In Japan, Billington noted that “Rocco had made a very good name for himself in Japan. He was right up there at the top. So every night he’d be whistling and singing in the showers, thinking everything was great.” It was Dynamite Kid’s battles with Tiger Mask that out-shone Black Tiger’s bouts with Tiger Mask.

The key, said historian Bradley Craig, was Rocco’s ability to adapt to his opponents. “Rocco was equally at home in a comedy match against Big Daddy, or a heated contest versus Kendo Nagasaki as he was in a progressive technical match against Fuji Yamada,” said Craig, who maintains The Professional Wrestling Hall of Fame for Scotland, and has contributed to Slam Wrestling. “That’s how I’ll remember him, a supremely versatile performer who was the key domestic star when so many left the U.K. scene to find fame and fortune in other nations.”

In North America, Rocco only wrestled a little.

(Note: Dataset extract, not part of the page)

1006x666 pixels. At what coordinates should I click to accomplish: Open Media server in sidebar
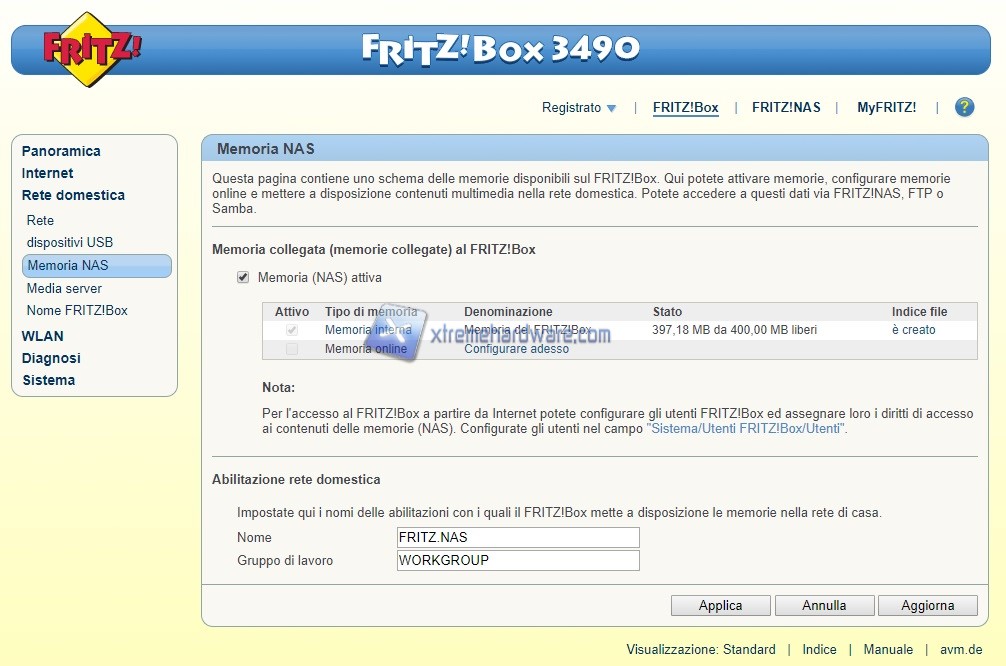(x=64, y=288)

The most significant appearance was on December 28, 1984, at New York City’s Madison Square Garden, in a bout taped for airing on Japanese television. With the vacant WWF Jr. Heavyweight title up in the air, The Cobra (George Takano) pinned Rocco as Black Tiger with a tombstone and senton bomb off the top; after the bout, Black Tiger went after Cobra with a chair. The bout is on the VHS tape, Best of the WWF Vol. 1.

In 1991, after 22 years in the ring, it was discovered that he had a heart ailment, and Rocco’s career ended abruptly. “I was with him one night when he collapsed in the dressing room. And they found his heart was only working at 30 perfect efficiency. Not good at all,” current NXT GM William Regal told  WrestleTalk U.S.A. in a 1993 interview when he was Steven Regal. “But what an incredibly talented athlete he was. Most people know him as Black Tiger in Japan. He had some tremendous battles with Tiger Mask. I don’t think the fans here in the United States know him.”

In The Wrestling promoter Brian Dixon called Rocco “the best friend I ever had” and recalled that final bout for Rocco. “He almost died in the ring. He was wrestling at Worthing, and he looked terrible when he turned up. All green. He was told not to go on, but he wouldn’t listen. His heart gave out. He did actually die, but they brought him back. He was told he would never wrestle again, and he was devastated.”

Post-wrestling, Mark Hussey was a successful businessman in Tenerife.

Rocco on WrestleTalk.

However, as Mark “Rollerball” Rocco, Hussey was always immensely proud of his accomplishments.

“In our day, I’m not saying we were the best, but pretty close worldwide, about our TV wrestling show. The wrestlers got in the ring with their tights and a pair of boots and they told amazing stories, and used to keep people transfixed for weeks,” he told WrestleTalk.

Rocco didn’t walk away from wrestling completely, and made appearances, including presenting “American Dragon” Brian Danielson (the future Daniel Bryan) with a title belt in 2002.  TNA used him as a mentor on its British Book Camp.

In The Grapple Manual, he summed up his career: “The characters I worked with were all larger than life. Only in wrestling could you meet such personalities with each and every one a true gentleman. I wouldn’t have missed it for the world.”

Further details on his passing and funeral arrangements are not known at this time. The Facebook page for All Star Wrestling U.K. announced his passing: It is with the greatest of sadness that we have to announce the passing of the one and only MARK ROLLERBALL ROCCO, after suffering for the past few months – our thoughts go out to his family and friends at this very sad time.”